→ **EXERCISE TASK**:
Edit the listing below by replacing "Select" with "Choose" and keep everything else unchanged. Leave the pictures out of your answer.

[Text and item location entries]
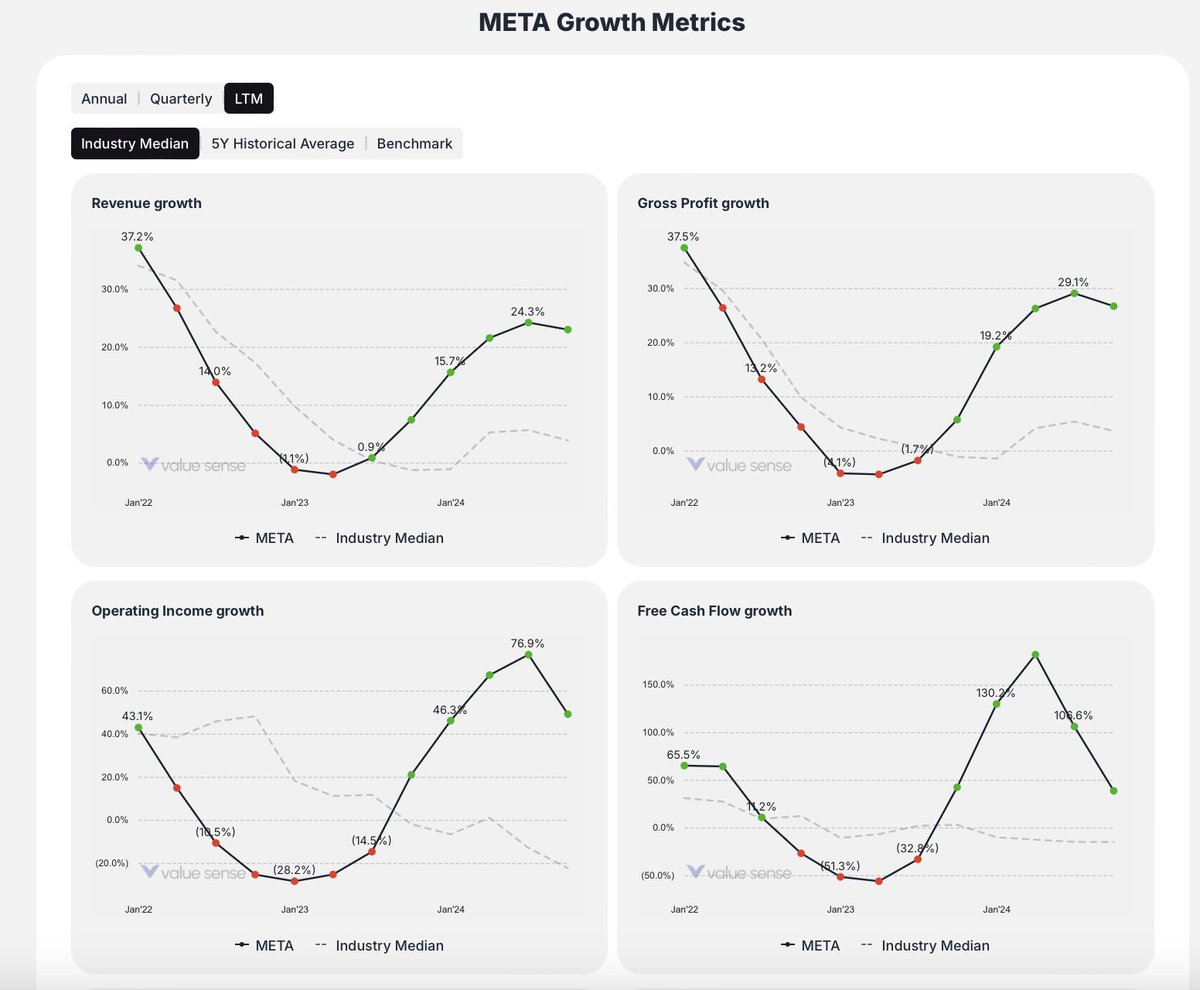Click the 76.9% peak point in Operating Income chart
The width and height of the screenshot is (1200, 990).
(529, 656)
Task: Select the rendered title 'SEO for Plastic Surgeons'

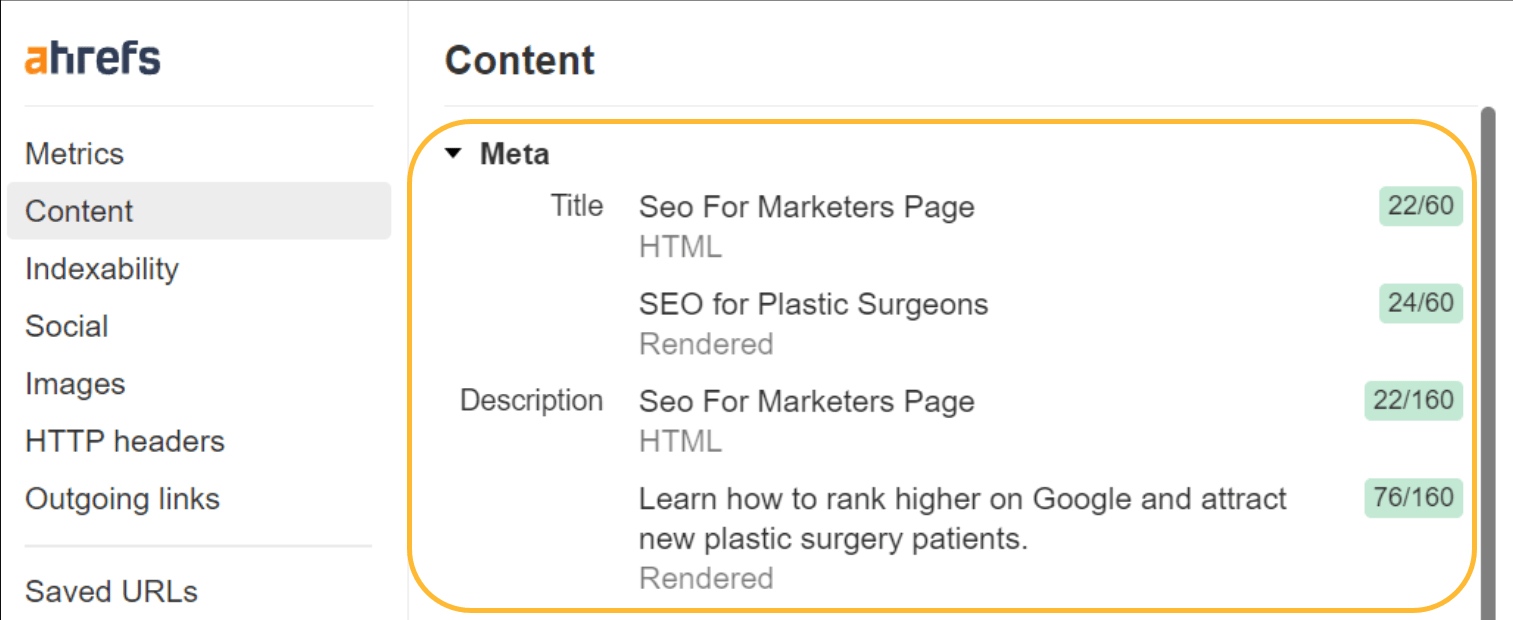Action: 813,303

→ **RESPONSE**:
Click the 76.9% peak point in Operating Income chart
The width and height of the screenshot is (1200, 990).
(529, 656)
Task: Choose the rendered title 'SEO for Plastic Surgeons'

Action: 813,303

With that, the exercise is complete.